Last Updated: Tuesday, September 25, 2012 - 20:23

Washington: In a new study, researchers have found new evidence that the plastic additive BPA can disrupt women’s reproductive systems, causing chromosome damage, miscarriages and birth defects.

Washington State University geneticist, Patricia Hunt and colleagues at WSU and the University of California, Davis, report seeing reproductive abnormalities in rhesus monkeys with BPA levels similar to those of humans.

By using an animal with the most human-like reproductive system, the research bolsters earlier work by Hunt and others documenting widespread reproductive effects in rodents.
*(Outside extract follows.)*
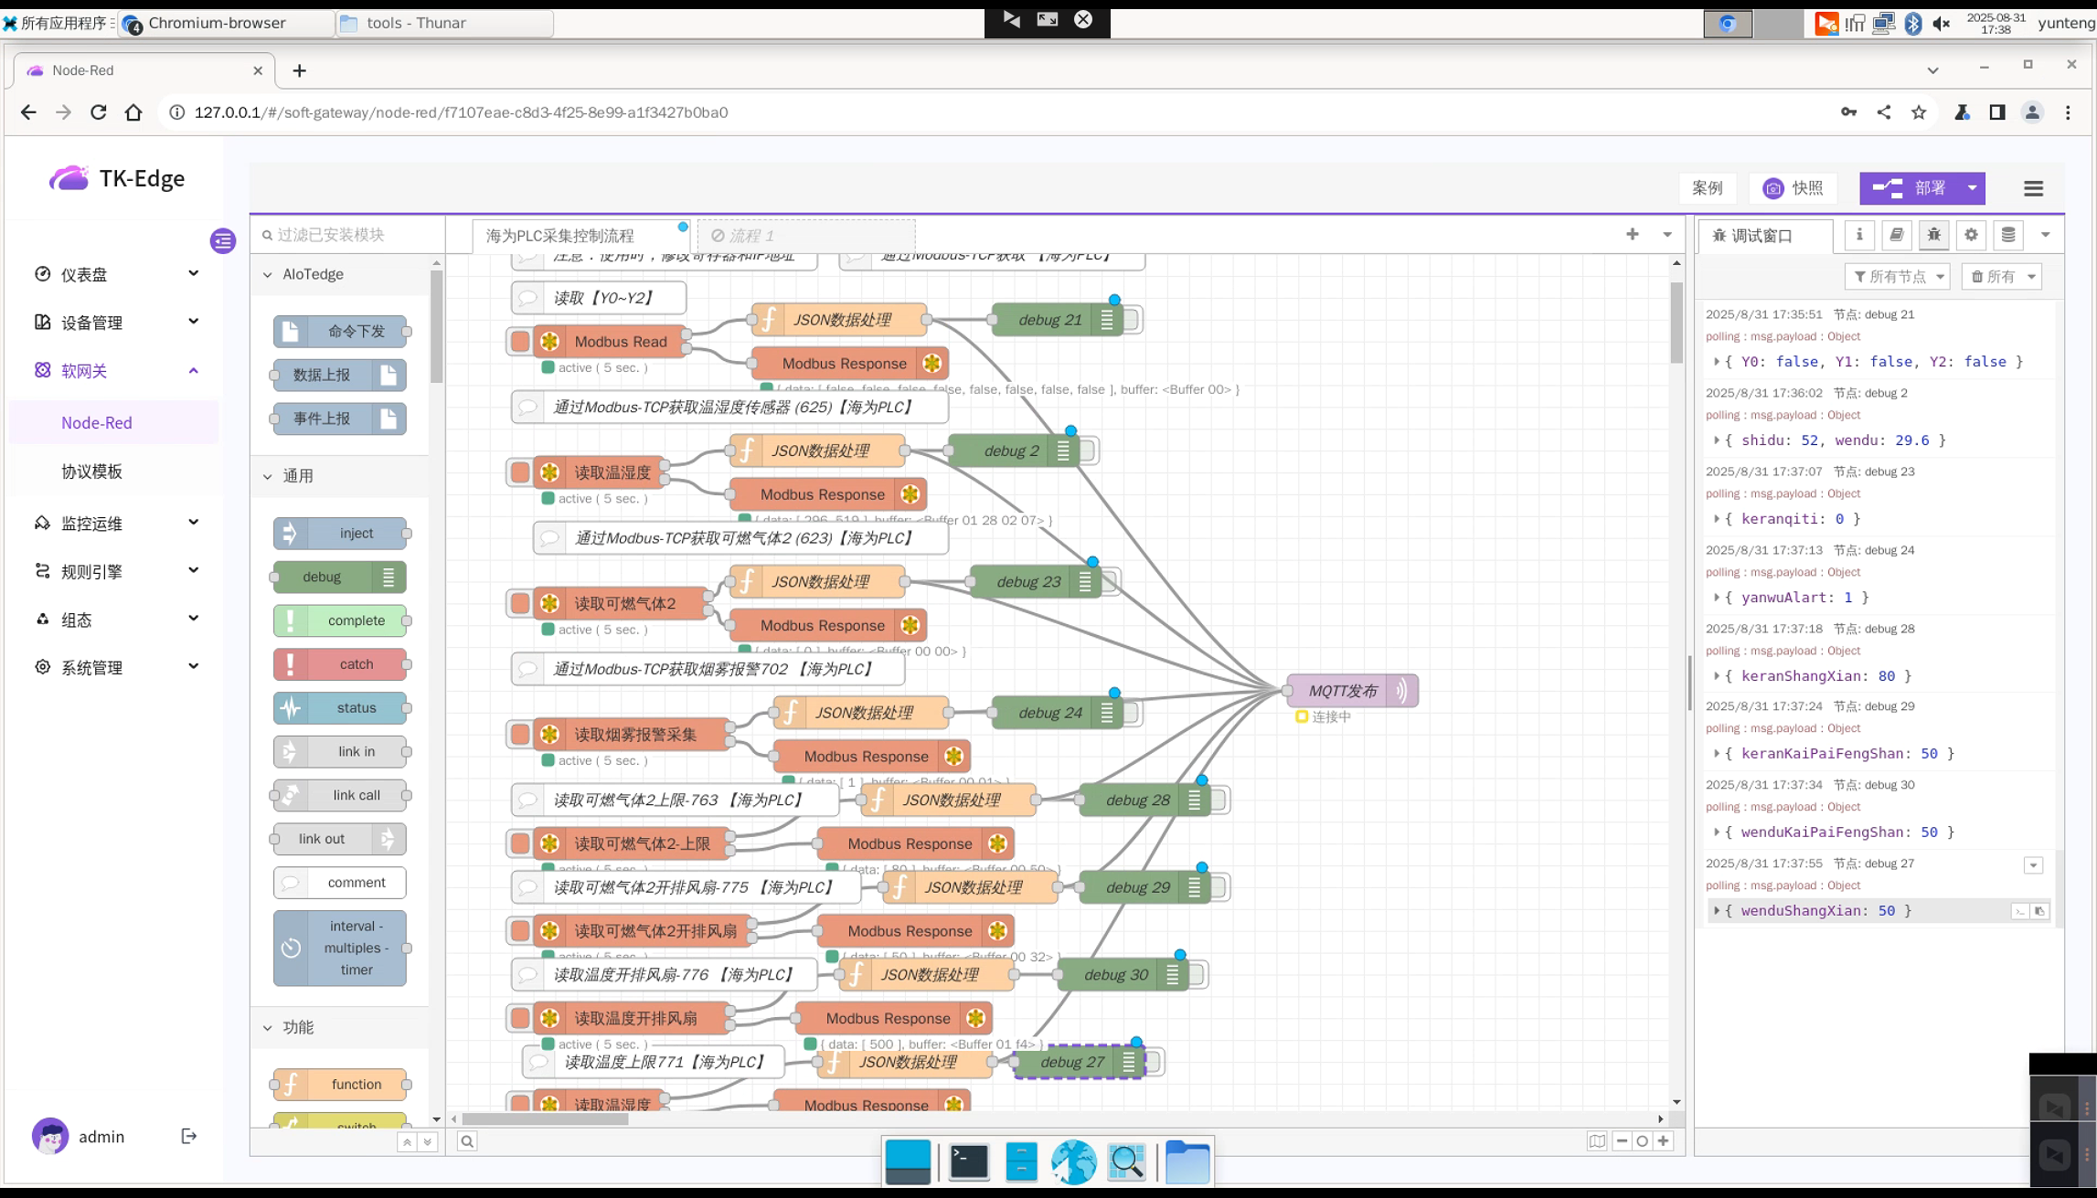
Task: Trigger the Modbus Read node inject button
Action: tap(519, 342)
“The concern is exposure to this chemical that we’re all exposed to could increase the risk of miscarriages and the risk of babies born with birth defects like Down Syndrome,” Hunt said.

“The really stunning thing about the effect is we’re dosing grandma, it’s crossing the placenta and hitting her developing foetus, and if that foetus is a female, it’s changing the likelihood that that female is going to ovulate normal eggs. It’s a three-for-one hit,” she said.
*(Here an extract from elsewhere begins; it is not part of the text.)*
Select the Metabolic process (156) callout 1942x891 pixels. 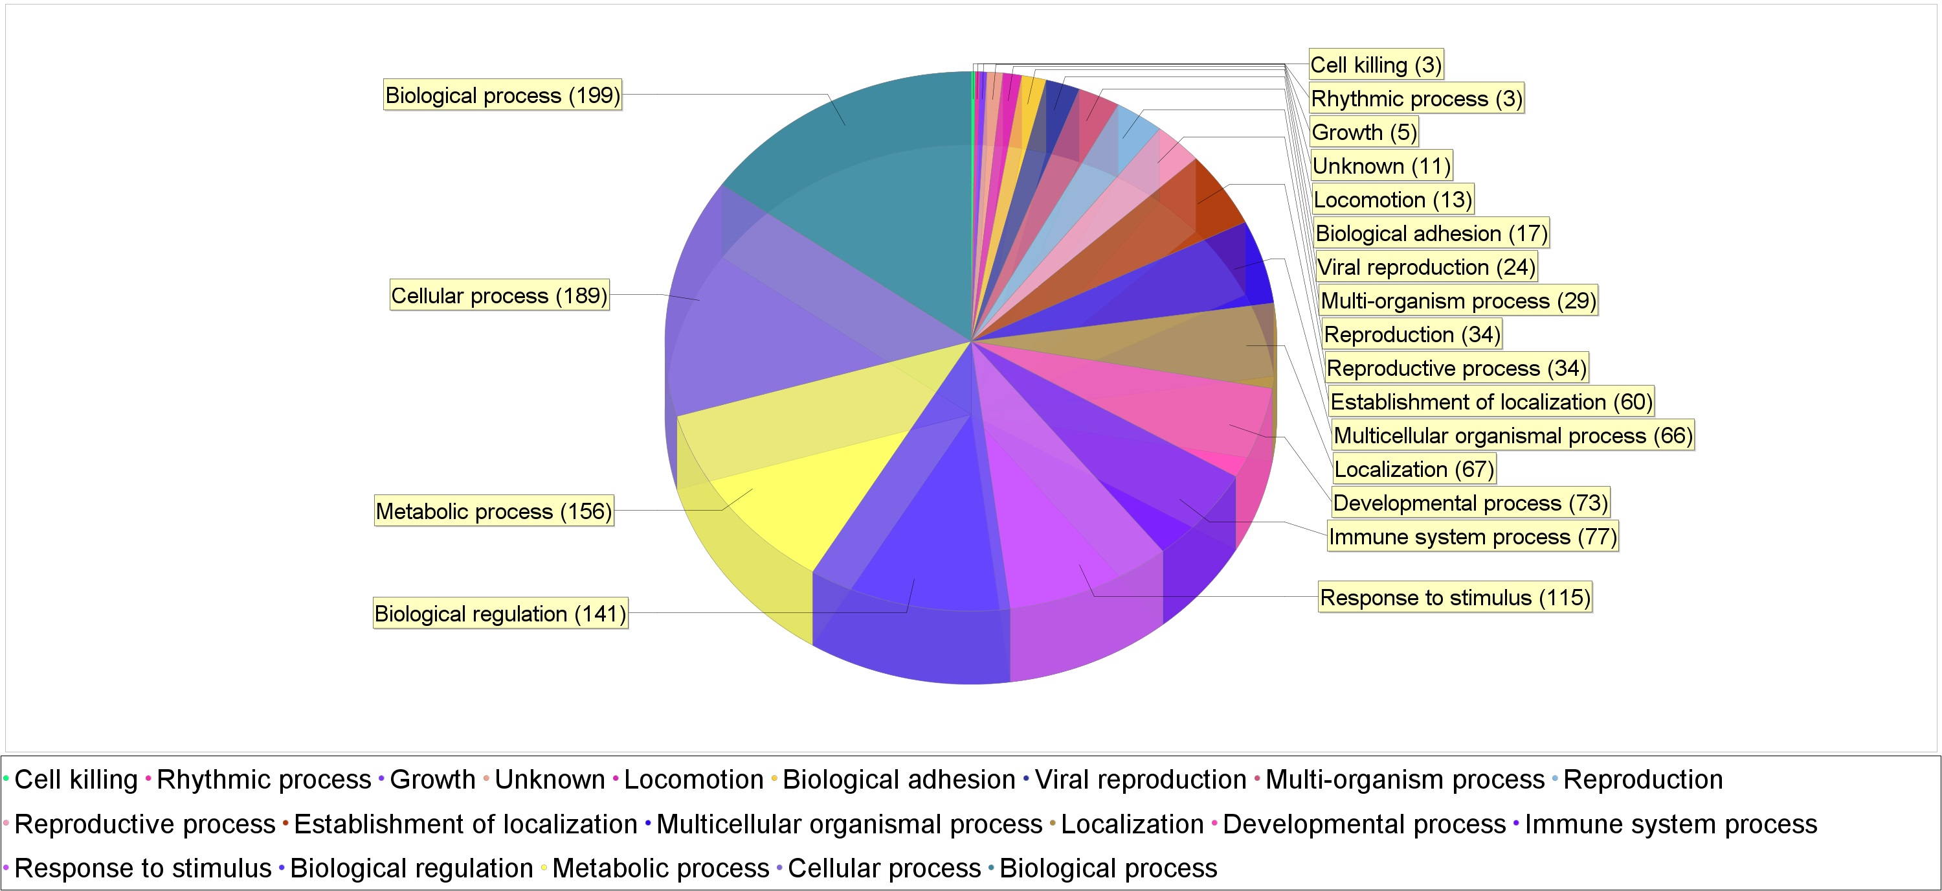493,511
The research also adds to the number of organs affected by BPA, or bisphenol A, which is found in plastic bottles, the linings of aluminum cans and heat-activated cash register receipts.
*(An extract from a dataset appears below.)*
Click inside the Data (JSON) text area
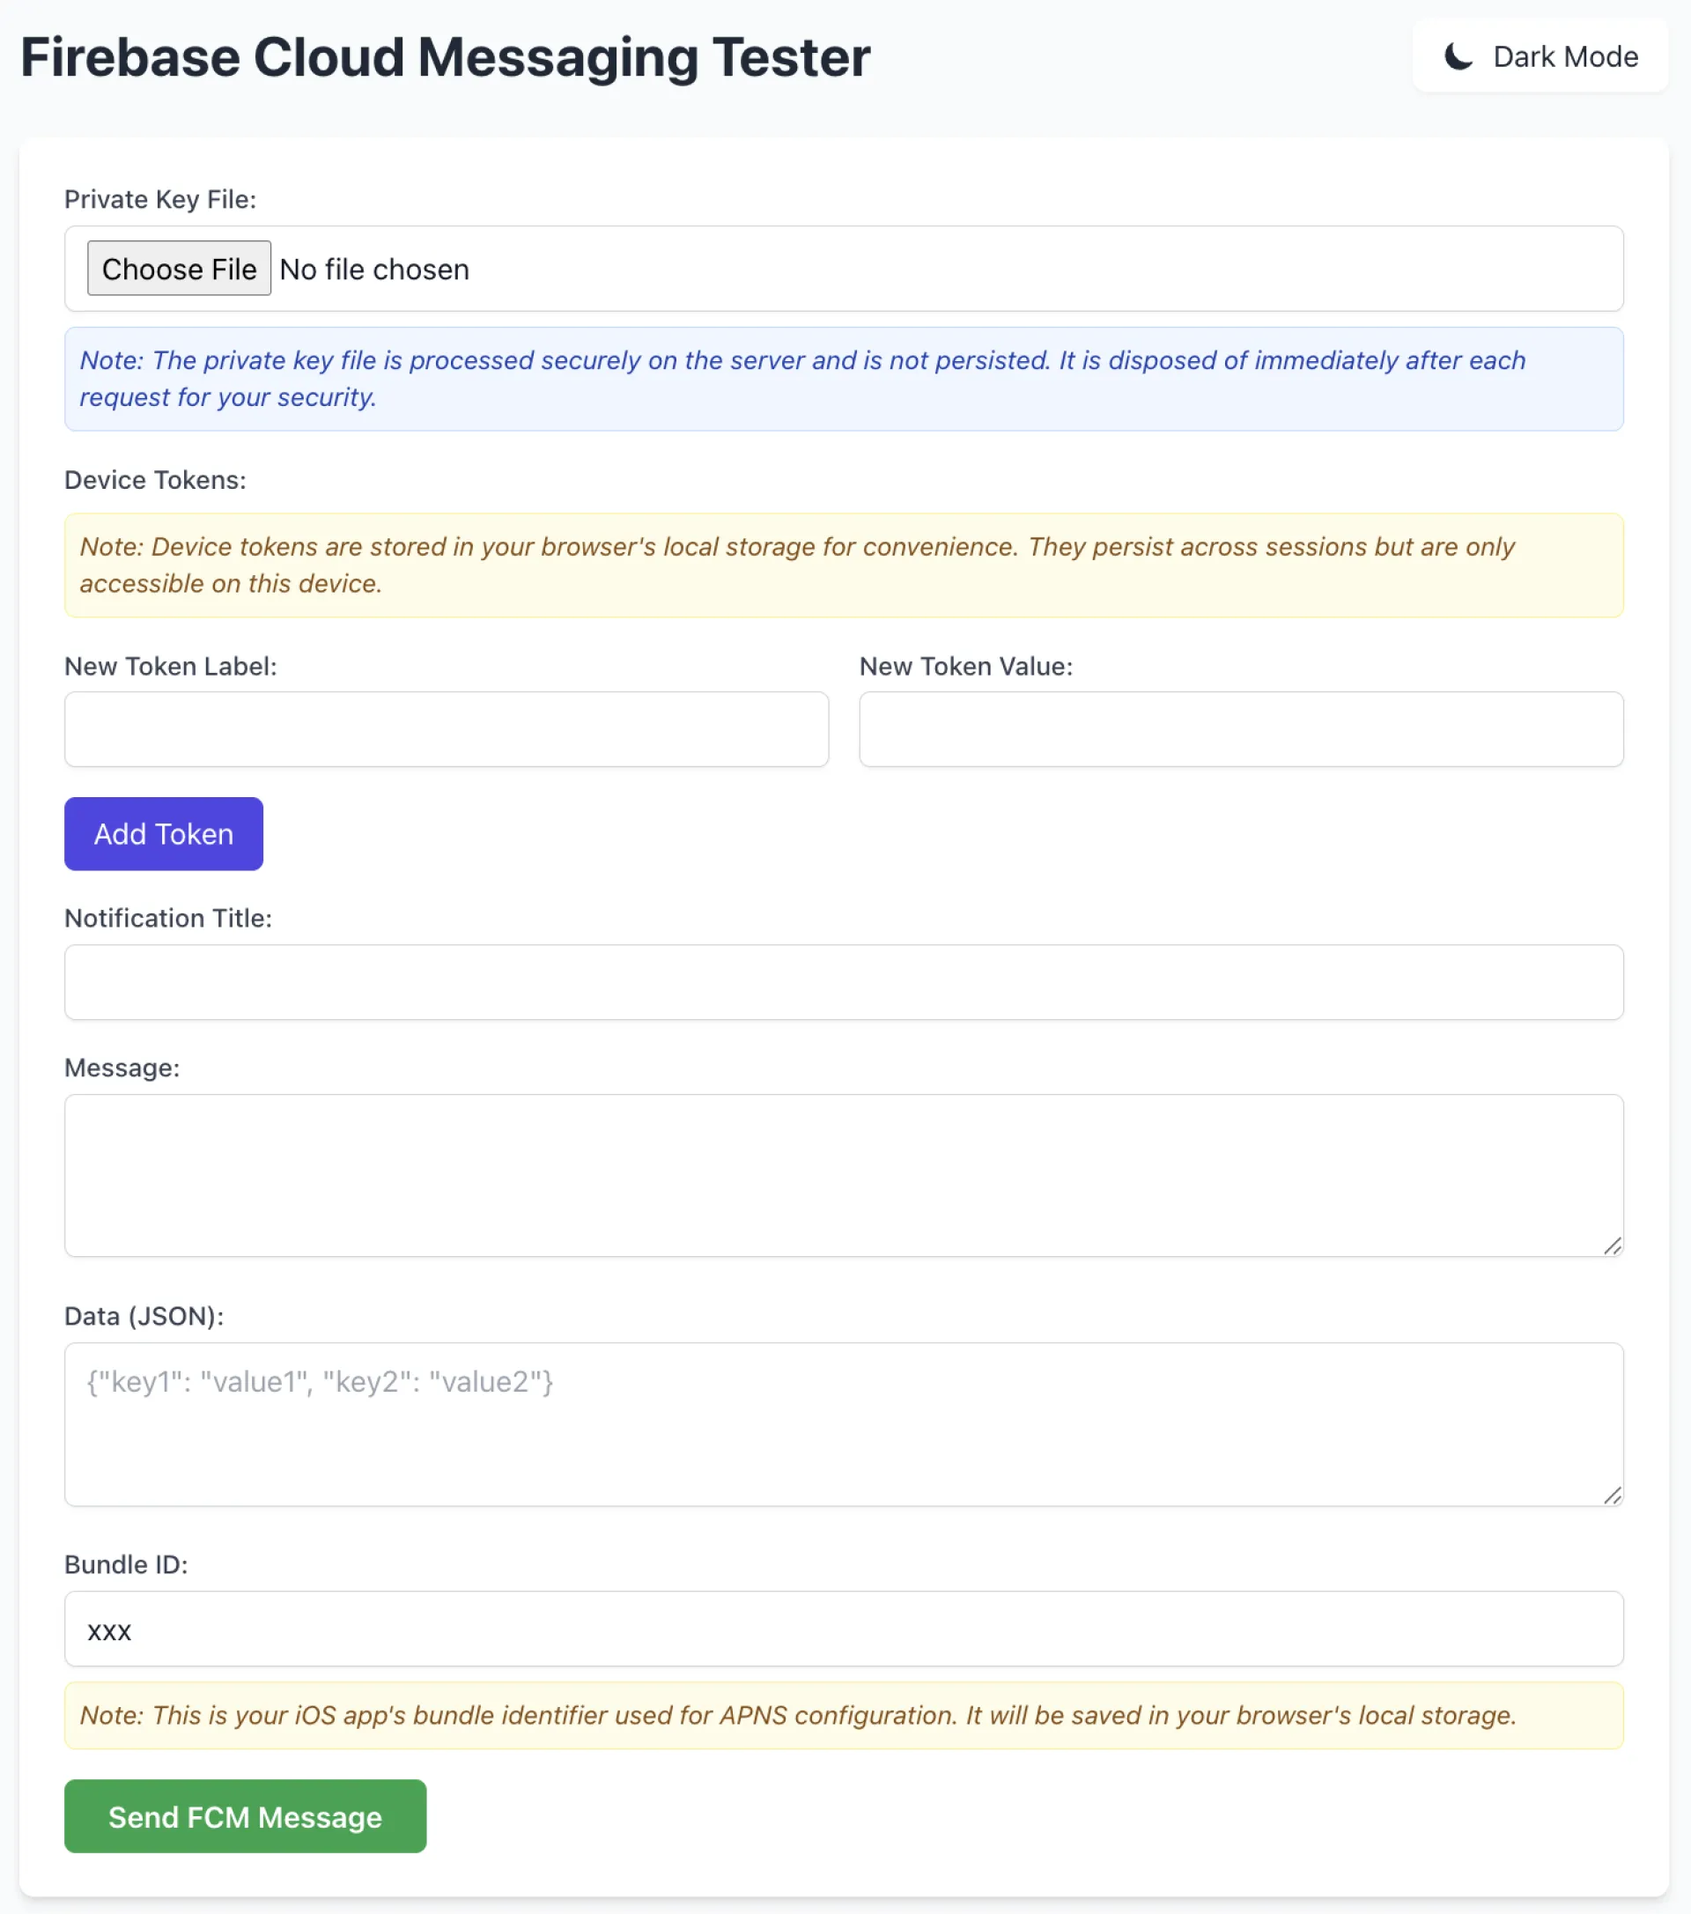The height and width of the screenshot is (1914, 1691). pyautogui.click(x=843, y=1423)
This May, Hunt was part of another paper in PNAS reporting that the additive altered mammary development in the primate, increasing the risk of cancer.

Hunt’s colleagues at UC, Davis exposed different groups of gestating monkeys to single daily doses of BPA and low-level continuous doses and looked at how they affected the reproductive systems of female foetuses.

She saw that in the earliest stage of the adult’s egg development, the egg cell failed to divide properly. Earlier mouse studies showed similar disturbances translated into genetic defects in the mature egg.

A fertilized egg with the wrong number of chromosomes will almost always fail to come to term, leading to a spontaneous abortion or progeny with birth defects.

In monkeys exposed continuously, Hunt saw further complications in the third trimester as foetal eggs were not packaged appropriately in follicles, structures in which they develop. Eggs need to be packaged properly to grow, develop and mature.

“That’s not good because it looks to us like you’re just throwing away a huge number of the eggs that a female would have. It raises concerns about whether or not she’s going to have a really short reproductive lifespan,” Hunt added.

The study has been published in the journal Proceedings of the National Academy of Sciences.